◆ **EXERCISE GOAL**: All lines below must be repeated exactly, with the pictures omitted.

◆ **PROVIDED ENTRIES**:

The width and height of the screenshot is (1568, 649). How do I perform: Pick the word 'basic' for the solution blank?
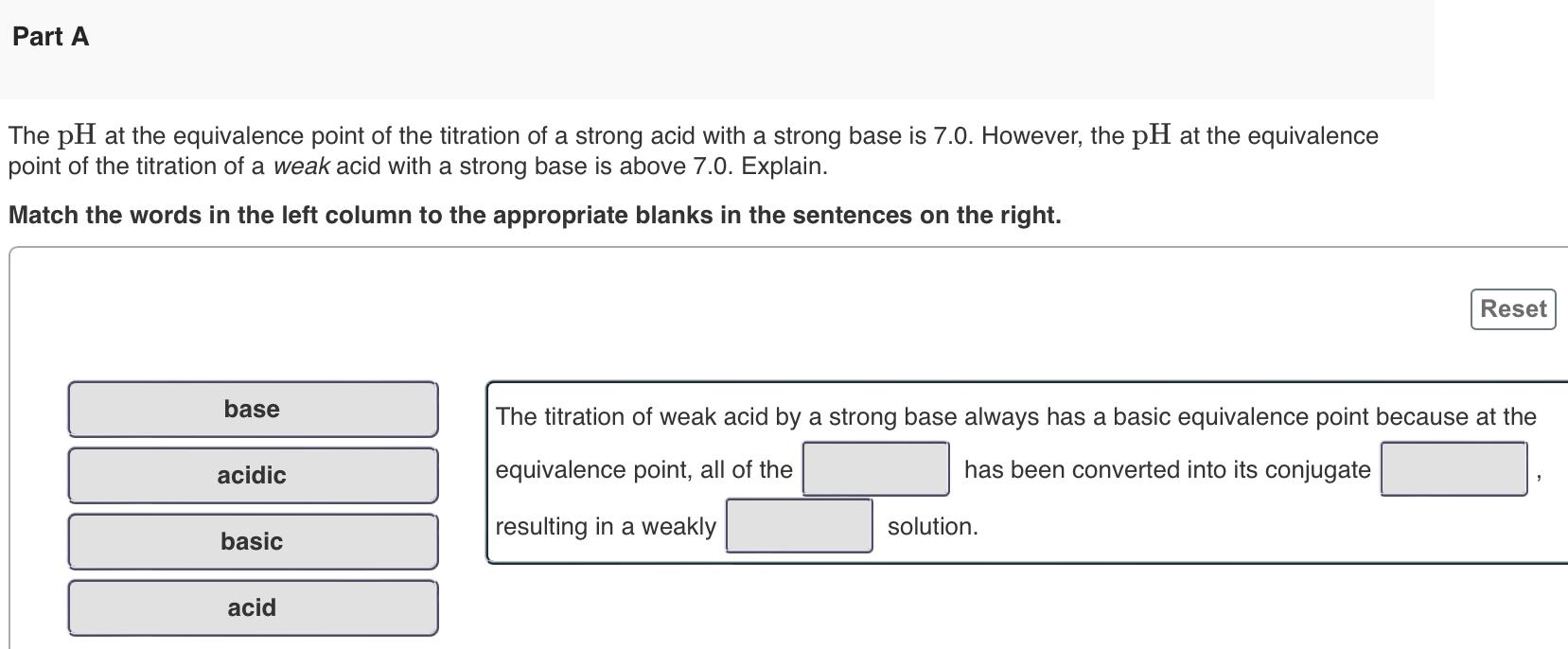pos(252,541)
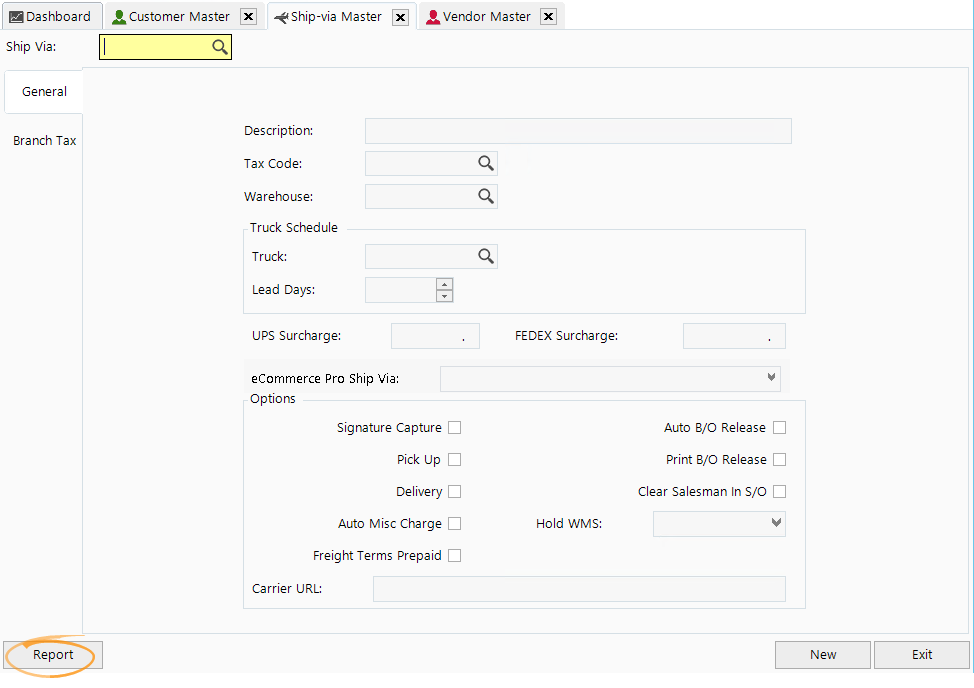The height and width of the screenshot is (688, 974).
Task: Click the circled Report button
Action: point(50,655)
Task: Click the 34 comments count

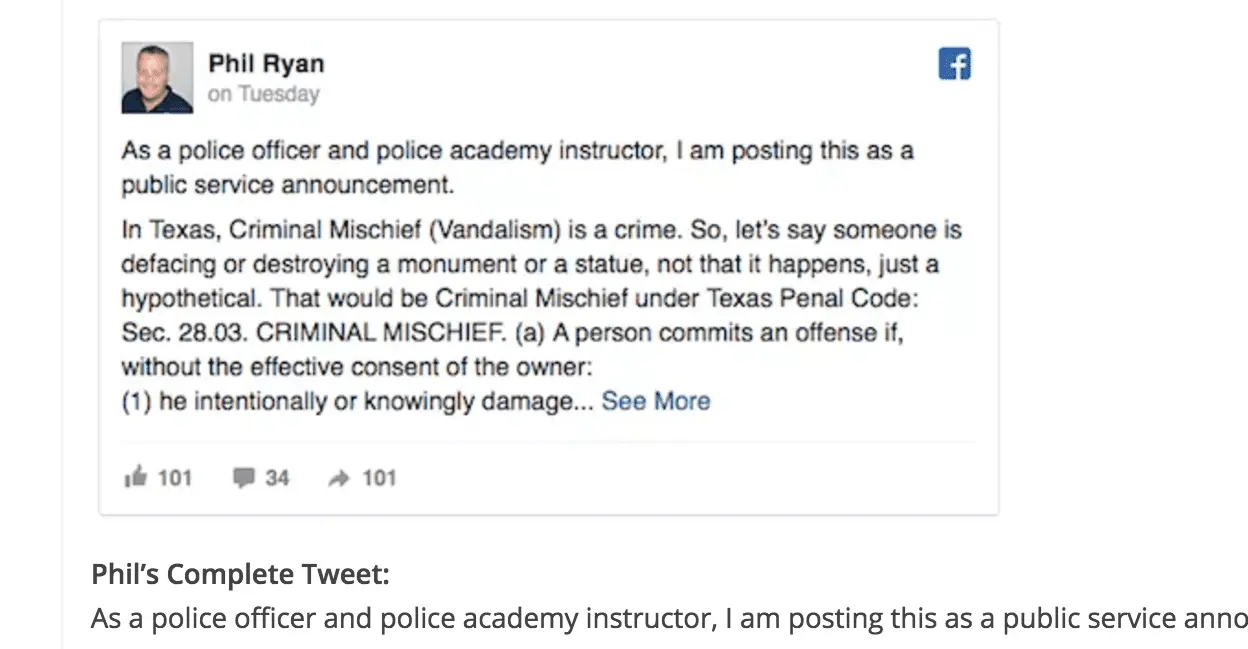Action: 277,478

◆ **REPLY TO THE TASK**:
The width and height of the screenshot is (1568, 649). How do I perform: Pick the word 'basic' for the solution blank?
pos(252,541)
The height and width of the screenshot is (688, 974).
Task: Click the circled Report button
Action: point(50,655)
Task: Click the 34 comments count

Action: 277,478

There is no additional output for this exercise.